I was one of those kids too when I was in school. I started reading about the same time as my kid did (3 years old) and went into school already knowing what they were teaching (at the time). So I was "bored", but ended up finding my "calling" of sorts, being teacher's pet (a title they tortured me with for years then refused to recognize me as it senior year in the yearbook superlatives or whatever...). I graded papers for teachers for years, for so long, actually, that I forget when that actually ended. Probably high school or jr high when they just didn't do that anymore, or it was part of the class work to switch papers and correct them.... I dunno. In high school I practically lived in the band room, it was my escape, my hiding place, my home. Not often to practice music either because I was far exceeding what we were doing in there too. The music wasn't that hard, really, and we didn't actually get blessed with learning anything because the other kids wouldn't listen. :(

Anyway, my thinking is this. If I had sent this boy to school, I can bet you that he would not act the way I did. I'm betting he would start goofing off and getting into trouble. His boredom would lead to troublemaking. His troublemaking would lead to him having repeated negative interactions with staff, which would eventually lead to what he already has a problem with; feeling bad about himself and being an angry kid (sometimes he does feel this way because his perfectionism is as deep as mine....). Pair that with the "Lord of the Flies" hierarchy of high school, and you've got yourself a major problem. 

Is this a typical thing for advanced girls vs boys? The boys would end up being bored and getting into trouble and the girls would try to be "teachers" too? Or find some other acceptable escape?

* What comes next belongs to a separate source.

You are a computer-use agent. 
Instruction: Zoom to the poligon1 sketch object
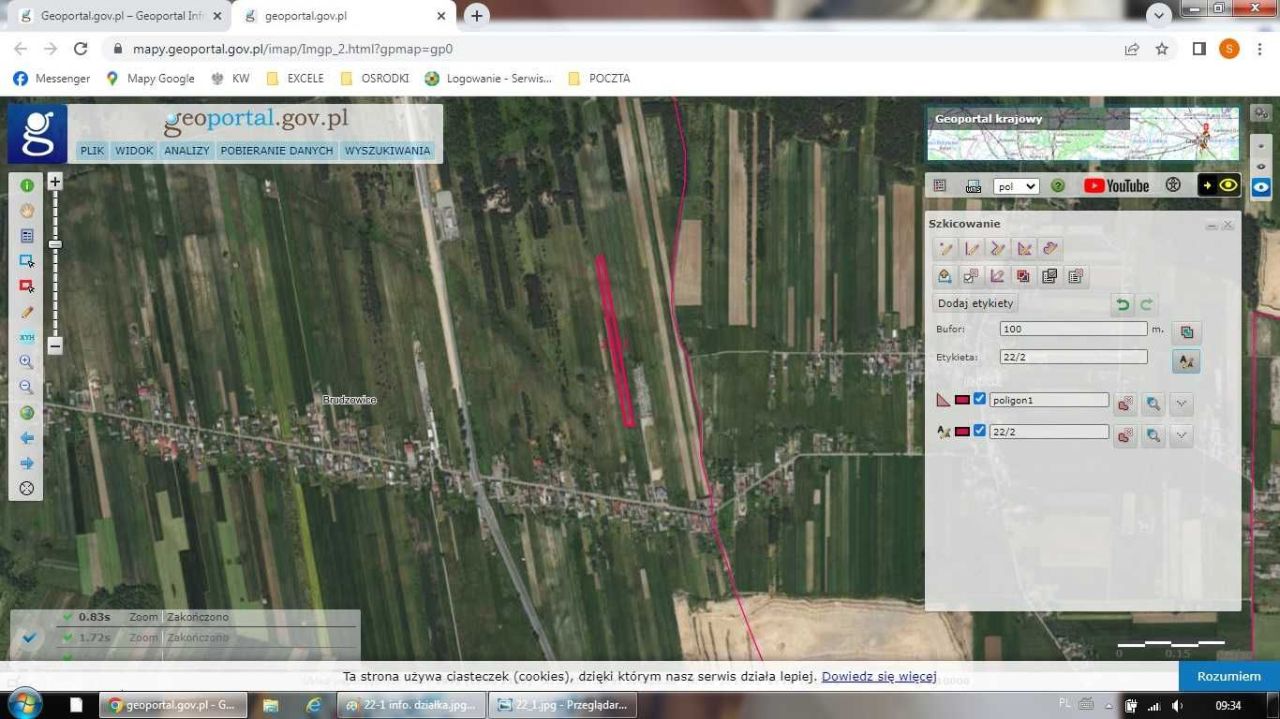click(1153, 404)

All I can say is I am very grateful for homeschooling. We can blast threw some things or skip some things that he's advanced at, and just edit for what he needs. So far, I haven't been good at doing this. But I can finally say, after two years of this homeschool thing under my belt, I'm finally flexible enough to edit. :P

So what I was getting at in the beginning of this post was this is a form of personal research. ;) :P Let me know! Were you ahead? Behind? Average? What are your experiences? What have you read?